[Openid-specs-ab] Command line user agents & Refresh Tokens
torsten at lodderstedt.net
Fri Jan 8 18:47:24 UTC 2016
let me re-state my message: I does not matter whether your server (as
the OAuth client) can keep the client secret secret. Why? It does not
make a difference from a security perspective if a CLI client access a
service via this server or directly since the CLI client is not
authenticated in both cases. So I can write an alternative client and
access your server as well. That's not bad, that's just a fact. The
security of the overall solution depends on the confidentiality of the
refresh token, which can work for both options equally.
Am 08.01.2016 um 02:57 schrieb Bobby Rullo:
> Torsten, Thanks for you reply, comments inline:
> On Fri, Jan 1, 2016 at 8:50 AM Torsten Lodderstedt
> <torsten at lodderstedt.net <mailto:torsten at lodderstedt.net>> wrote:
> Hi Bobby,
> I think it doesn't make a difference whether a client directly
> exchanges the refresh token for an ID token or whether this
> request is relayed through your server.

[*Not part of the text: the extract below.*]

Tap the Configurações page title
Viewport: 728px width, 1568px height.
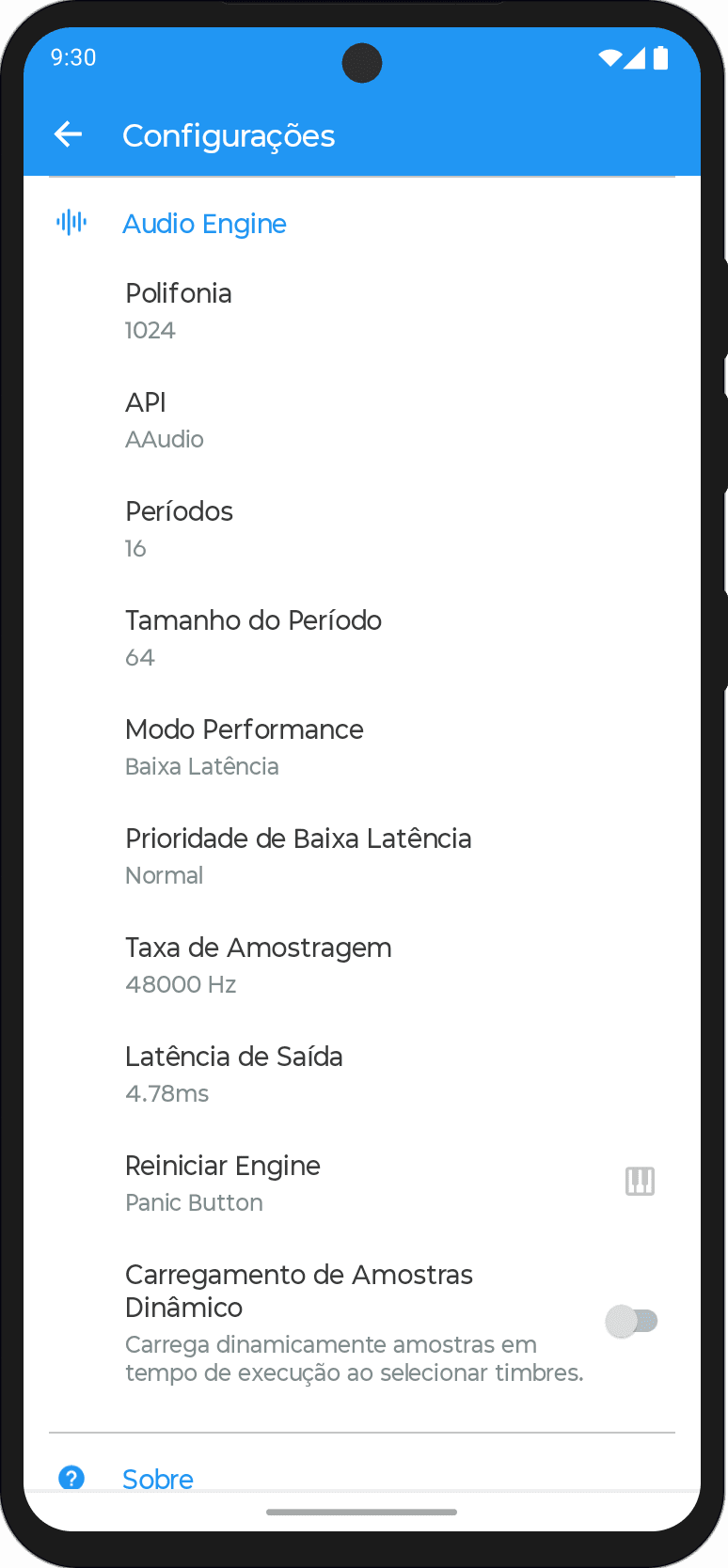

> To be clear here: the client (in OAuth2 terms) *is* the server. The
> CLI tool does not have the client secret. Not sure if that changes
> anything, I just wanted to make sure you were using "client" in the
> sense of client/server and not in the OAuth sense.
> It just moves the challenge to authenticate/identify the client
> from the OP to your server. How do you envision to solve this problem?
> I was thinking that the server would have an endpoint which, after the
> typical authorization flow, would publish the refresh token. So a user
> could access that via the browser, and copy it into a config file for
> a CLI. Better still would be the CLI tool opening a browser, the user
> goes through the same authentication process, but the server pushes
> the token somehow back to the CLI tool after authentication.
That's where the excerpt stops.